Please pull out every line in the rows below that contains the word "seal", and copy each one in full.

--- Begin ---

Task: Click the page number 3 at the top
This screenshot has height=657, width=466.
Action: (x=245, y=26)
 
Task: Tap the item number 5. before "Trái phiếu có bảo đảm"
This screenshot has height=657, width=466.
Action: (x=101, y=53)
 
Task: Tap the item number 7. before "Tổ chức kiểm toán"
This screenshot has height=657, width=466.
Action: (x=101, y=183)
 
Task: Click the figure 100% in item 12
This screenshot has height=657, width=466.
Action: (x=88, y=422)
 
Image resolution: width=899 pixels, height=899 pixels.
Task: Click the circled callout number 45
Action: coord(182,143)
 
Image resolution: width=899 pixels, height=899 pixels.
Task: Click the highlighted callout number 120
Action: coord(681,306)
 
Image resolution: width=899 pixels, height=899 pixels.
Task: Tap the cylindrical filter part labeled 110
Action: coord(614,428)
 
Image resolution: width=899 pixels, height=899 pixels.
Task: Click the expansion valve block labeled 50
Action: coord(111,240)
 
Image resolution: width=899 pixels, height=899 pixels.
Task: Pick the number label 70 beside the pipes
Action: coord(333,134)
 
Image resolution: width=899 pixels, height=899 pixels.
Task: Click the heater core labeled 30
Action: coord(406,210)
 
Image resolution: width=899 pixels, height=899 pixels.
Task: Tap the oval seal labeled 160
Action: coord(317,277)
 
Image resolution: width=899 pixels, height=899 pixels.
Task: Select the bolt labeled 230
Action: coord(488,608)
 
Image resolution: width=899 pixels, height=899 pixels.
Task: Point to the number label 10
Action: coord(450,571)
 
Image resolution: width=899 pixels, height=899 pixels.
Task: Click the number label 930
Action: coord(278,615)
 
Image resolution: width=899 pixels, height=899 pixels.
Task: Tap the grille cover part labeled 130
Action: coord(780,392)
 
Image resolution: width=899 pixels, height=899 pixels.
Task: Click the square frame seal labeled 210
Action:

--- End ---

• [Output]:
Task: Tap the oval seal labeled 160
Task: Click the square frame seal labeled 210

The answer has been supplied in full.